* _Stated problem_: Rewrite the material below, replacing "GUI agent" with "interface agent" wherever it occurs and keeping everything else the same.

(Collected data)

= = = = = = =

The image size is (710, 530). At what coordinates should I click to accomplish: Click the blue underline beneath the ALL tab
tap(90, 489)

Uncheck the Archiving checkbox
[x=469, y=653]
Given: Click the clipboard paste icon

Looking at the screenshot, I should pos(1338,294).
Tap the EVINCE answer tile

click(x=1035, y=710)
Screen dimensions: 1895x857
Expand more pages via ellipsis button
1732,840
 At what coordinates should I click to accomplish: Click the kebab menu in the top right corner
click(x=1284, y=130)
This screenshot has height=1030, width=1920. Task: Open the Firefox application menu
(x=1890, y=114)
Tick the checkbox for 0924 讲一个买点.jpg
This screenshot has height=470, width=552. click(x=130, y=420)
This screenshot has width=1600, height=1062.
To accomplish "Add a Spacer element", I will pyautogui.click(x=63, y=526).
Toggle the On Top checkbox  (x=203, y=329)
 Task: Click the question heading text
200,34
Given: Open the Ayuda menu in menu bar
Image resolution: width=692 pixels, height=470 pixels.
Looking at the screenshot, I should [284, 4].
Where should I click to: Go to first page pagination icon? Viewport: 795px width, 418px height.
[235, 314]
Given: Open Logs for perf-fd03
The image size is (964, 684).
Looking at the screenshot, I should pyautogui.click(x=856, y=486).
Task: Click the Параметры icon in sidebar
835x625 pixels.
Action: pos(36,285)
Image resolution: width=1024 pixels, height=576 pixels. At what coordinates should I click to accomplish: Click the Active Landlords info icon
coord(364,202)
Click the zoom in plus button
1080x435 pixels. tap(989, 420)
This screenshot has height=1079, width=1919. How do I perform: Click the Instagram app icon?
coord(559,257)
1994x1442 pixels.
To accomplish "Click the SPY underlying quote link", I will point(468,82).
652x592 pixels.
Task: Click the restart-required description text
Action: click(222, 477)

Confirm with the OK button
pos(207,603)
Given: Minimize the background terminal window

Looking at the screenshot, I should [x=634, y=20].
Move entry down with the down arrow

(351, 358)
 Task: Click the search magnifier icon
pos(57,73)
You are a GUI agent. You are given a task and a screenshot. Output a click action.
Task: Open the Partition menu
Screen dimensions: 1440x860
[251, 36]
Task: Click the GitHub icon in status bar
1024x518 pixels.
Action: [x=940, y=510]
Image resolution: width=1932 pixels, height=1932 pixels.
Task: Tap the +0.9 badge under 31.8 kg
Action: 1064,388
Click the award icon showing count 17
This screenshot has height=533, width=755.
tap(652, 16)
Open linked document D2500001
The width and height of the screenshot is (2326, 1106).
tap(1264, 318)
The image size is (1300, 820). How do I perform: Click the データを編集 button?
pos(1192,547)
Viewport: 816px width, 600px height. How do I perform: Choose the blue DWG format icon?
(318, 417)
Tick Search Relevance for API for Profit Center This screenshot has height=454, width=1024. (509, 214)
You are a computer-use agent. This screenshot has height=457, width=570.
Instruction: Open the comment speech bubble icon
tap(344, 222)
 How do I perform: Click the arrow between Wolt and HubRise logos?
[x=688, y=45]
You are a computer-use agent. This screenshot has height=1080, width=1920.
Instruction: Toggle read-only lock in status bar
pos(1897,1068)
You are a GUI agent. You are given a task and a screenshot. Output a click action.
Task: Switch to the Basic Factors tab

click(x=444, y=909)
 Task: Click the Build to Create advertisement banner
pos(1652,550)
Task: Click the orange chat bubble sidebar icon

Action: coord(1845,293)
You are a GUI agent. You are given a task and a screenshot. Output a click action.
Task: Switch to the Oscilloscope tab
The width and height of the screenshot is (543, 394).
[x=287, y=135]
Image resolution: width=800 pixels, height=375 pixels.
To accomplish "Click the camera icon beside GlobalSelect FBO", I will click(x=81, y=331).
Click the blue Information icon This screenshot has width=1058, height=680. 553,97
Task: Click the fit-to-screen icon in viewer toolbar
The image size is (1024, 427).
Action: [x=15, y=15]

= = = = = = =

* _Right answer_:
The image size is (710, 530). At what coordinates should I click to accomplish: Click the blue underline beneath the ALL tab
tap(90, 489)

Uncheck the Archiving checkbox
[x=469, y=653]
Given: Click the clipboard paste icon

Looking at the screenshot, I should pos(1338,294).
Tap the EVINCE answer tile

click(x=1035, y=710)
Screen dimensions: 1895x857
Expand more pages via ellipsis button
1732,840
 At what coordinates should I click to accomplish: Click the kebab menu in the top right corner
click(x=1284, y=130)
This screenshot has height=1030, width=1920. Task: Open the Firefox application menu
(x=1890, y=114)
Tick the checkbox for 0924 讲一个买点.jpg
This screenshot has height=470, width=552. click(x=130, y=420)
This screenshot has width=1600, height=1062.
To accomplish "Add a Spacer element", I will pyautogui.click(x=63, y=526).
Toggle the On Top checkbox  (x=203, y=329)
 Task: Click the question heading text
200,34
Given: Open the Ayuda menu in menu bar
Image resolution: width=692 pixels, height=470 pixels.
Looking at the screenshot, I should [284, 4].
Where should I click to: Go to first page pagination icon? Viewport: 795px width, 418px height.
[235, 314]
Given: Open Logs for perf-fd03
The image size is (964, 684).
Looking at the screenshot, I should pyautogui.click(x=856, y=486).
Task: Click the Параметры icon in sidebar
835x625 pixels.
Action: pos(36,285)
Image resolution: width=1024 pixels, height=576 pixels. At what coordinates should I click to accomplish: Click the Active Landlords info icon
coord(364,202)
Click the zoom in plus button
1080x435 pixels. tap(989, 420)
This screenshot has height=1079, width=1919. How do I perform: Click the Instagram app icon?
coord(559,257)
1994x1442 pixels.
To accomplish "Click the SPY underlying quote link", I will point(468,82).
652x592 pixels.
Task: Click the restart-required description text
Action: click(222, 477)

Confirm with the OK button
pos(207,603)
Given: Minimize the background terminal window

Looking at the screenshot, I should [x=634, y=20].
Move entry down with the down arrow

(351, 358)
 Task: Click the search magnifier icon
pos(57,73)
You are a interface agent. You are given a task and a screenshot. Output a click action.
Task: Open the Partition menu
Screen dimensions: 1440x860
[251, 36]
Task: Click the GitHub icon in status bar
1024x518 pixels.
Action: [x=940, y=510]
Image resolution: width=1932 pixels, height=1932 pixels.
Task: Tap the +0.9 badge under 31.8 kg
Action: 1064,388
Click the award icon showing count 17
This screenshot has height=533, width=755.
tap(652, 16)
Open linked document D2500001
The width and height of the screenshot is (2326, 1106).
tap(1264, 318)
The image size is (1300, 820). How do I perform: Click the データを編集 button?
pos(1192,547)
Viewport: 816px width, 600px height. How do I perform: Choose the blue DWG format icon?
(318, 417)
Tick Search Relevance for API for Profit Center This screenshot has height=454, width=1024. (509, 214)
You are a computer-use agent. This screenshot has height=457, width=570.
Instruction: Open the comment speech bubble icon
tap(344, 222)
 How do I perform: Click the arrow between Wolt and HubRise logos?
[x=688, y=45]
You are a computer-use agent. This screenshot has height=1080, width=1920.
Instruction: Toggle read-only lock in status bar
pos(1897,1068)
You are a interface agent. You are given a task and a screenshot. Output a click action.
Task: Switch to the Basic Factors tab

click(x=444, y=909)
 Task: Click the Build to Create advertisement banner
pos(1652,550)
Task: Click the orange chat bubble sidebar icon

Action: coord(1845,293)
You are a interface agent. You are given a task and a screenshot. Output a click action.
Task: Switch to the Oscilloscope tab
The width and height of the screenshot is (543, 394).
[x=287, y=135]
Image resolution: width=800 pixels, height=375 pixels.
To accomplish "Click the camera icon beside GlobalSelect FBO", I will click(x=81, y=331).
Click the blue Information icon This screenshot has width=1058, height=680. 553,97
Task: Click the fit-to-screen icon in viewer toolbar
The image size is (1024, 427).
Action: [x=15, y=15]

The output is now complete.